Beware the "FAKO" Score When Finding the Right Horse Business Loan
One of the considerations to think about when going for a loan is the status of your credit rating. A little known fact is that there is more than one credit-scoring formula. The most widely known score is "FICO," which belongs to Fair Isaac Corporation. The score is the number that is formulated based on your credit history and used by lenders to evaluate your credit risk. This system has a scale that has a top rate of 850 as a value. Most lenders use this rating system to assess the financial steadiness of the client seeking the loan.
What most people don't realize is there are rival credit scoring companies out there that have created a system that uses a different rating (their top rate is 990), which gives the appearance of a better score; hence the "FAKO" name. And worse yet, they are calling it a consumer education score. Unsuspecting individuals are purchasing this score as a way to review the status of their current credit rating. Unfortunately, it's not the true picture.
When the credit rating bureaus (Equifax, Experian, and TransUnion) sell their scores to lenders, they tend to get manipulated for that industry. So your auto loan score can be different from your credit card score can be different from your mortgage score, etc.
There is some help out there for consumers. The Dodd-Frank Act requires lenders to notify any client that does not receive the best rates available because of information in the credit report. They must provide the credit score being used to judge the applicant, the range of the rating system used and the key factors that adversely affected the credit score in that rating.

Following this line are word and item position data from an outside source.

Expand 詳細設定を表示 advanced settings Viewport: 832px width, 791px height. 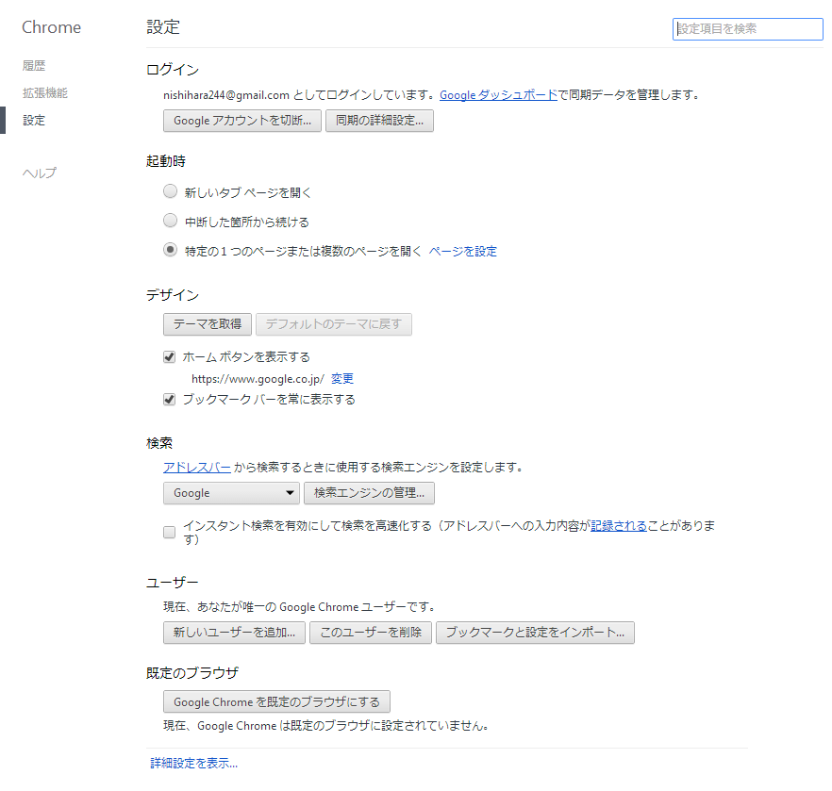pos(193,763)
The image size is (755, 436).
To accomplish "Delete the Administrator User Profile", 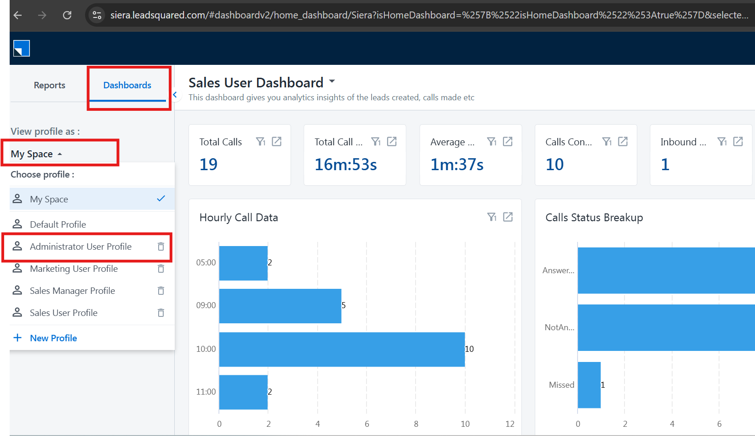I will (161, 247).
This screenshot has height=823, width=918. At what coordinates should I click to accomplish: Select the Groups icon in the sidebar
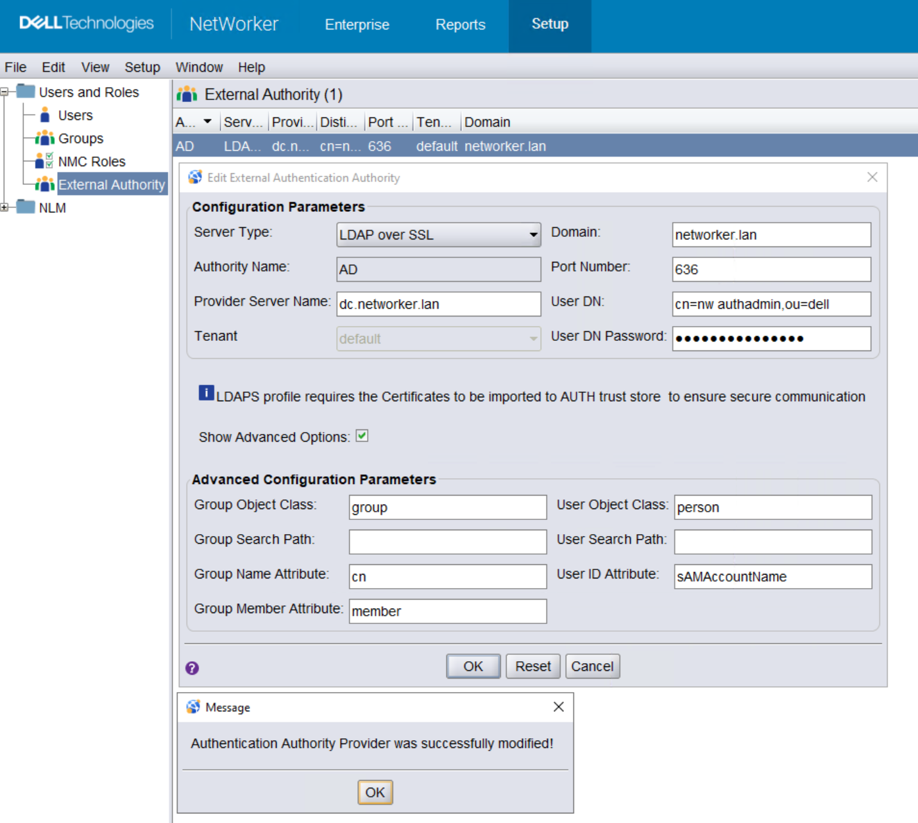coord(44,138)

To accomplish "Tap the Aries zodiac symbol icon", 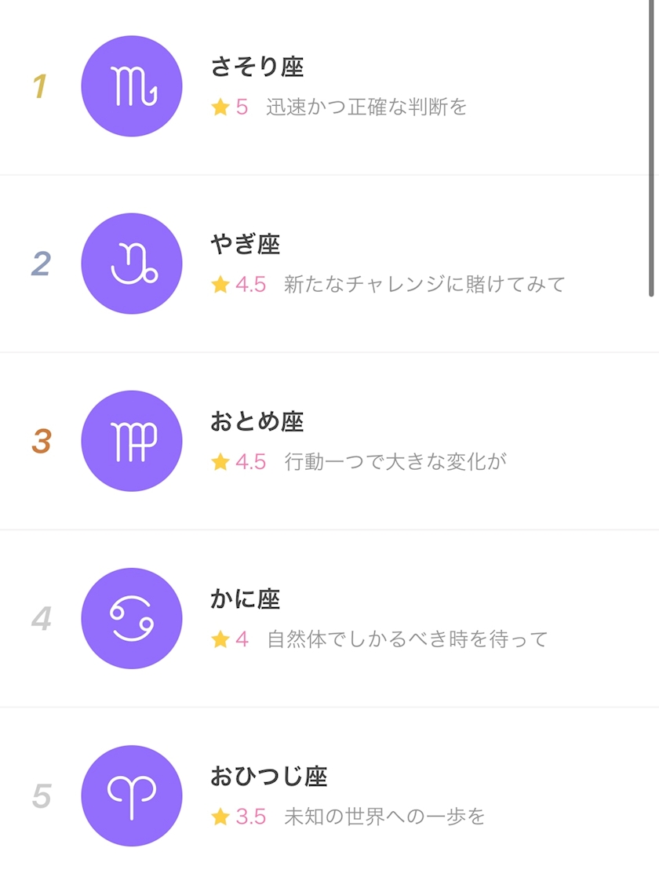I will [132, 795].
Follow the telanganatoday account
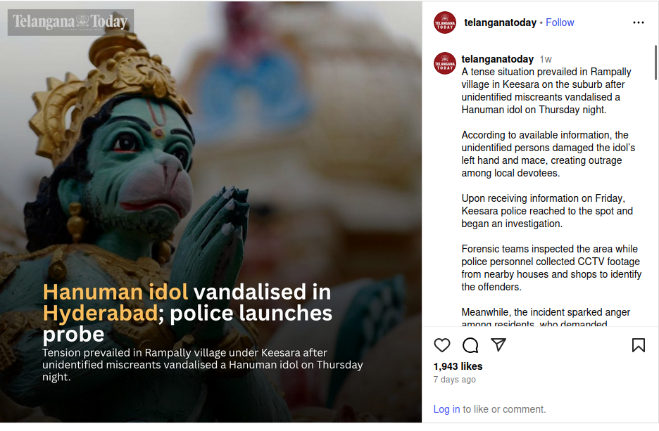 point(560,22)
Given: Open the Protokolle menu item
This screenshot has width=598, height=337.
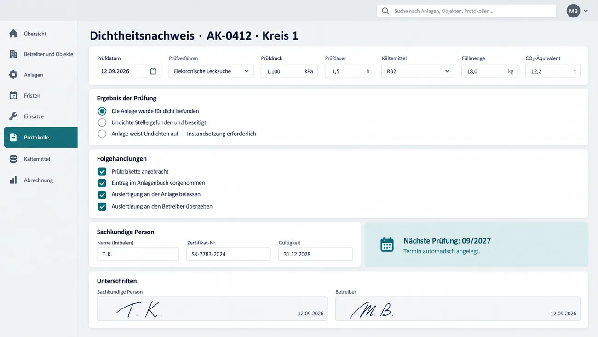Looking at the screenshot, I should click(x=41, y=137).
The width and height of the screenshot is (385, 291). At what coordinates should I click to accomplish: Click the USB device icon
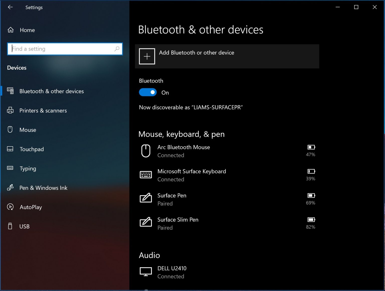click(10, 226)
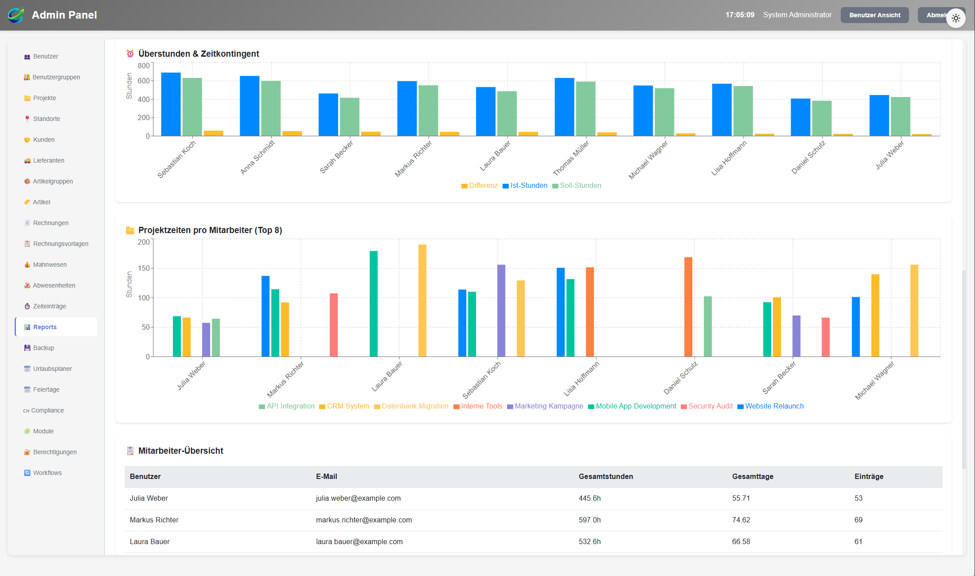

This law should help consumers become better informed about the information that is being used in evaluating their credit worthiness for financing. You can also purchase your FICO score for $19.95 by going to www.myfico.com.
The Right Type of Loan
One thing that we've talked about before is leveraging the right type of loan.
For example: When trying to secure a loan to expand their business, if a horse trainer owns their property, they may find that rather than a business loan it is far easier for them to secure a line of credit or a second mortgage.
Or if a horse professional is attempting to purchase their own place, they may find that it is easier to qualify for a standard homeowners loan rather than a commercial loan.
The key is to discover the loan qualifications prior to applying so that you apply for the best loan (the one you have the best chance of receiving) rather than wasting your time or risking “dings” to your credit score by being turned down.
In other words, sometimes the “right” loan has the “wrong” name. So look for loans that meet your needs and qualifications not the other way around.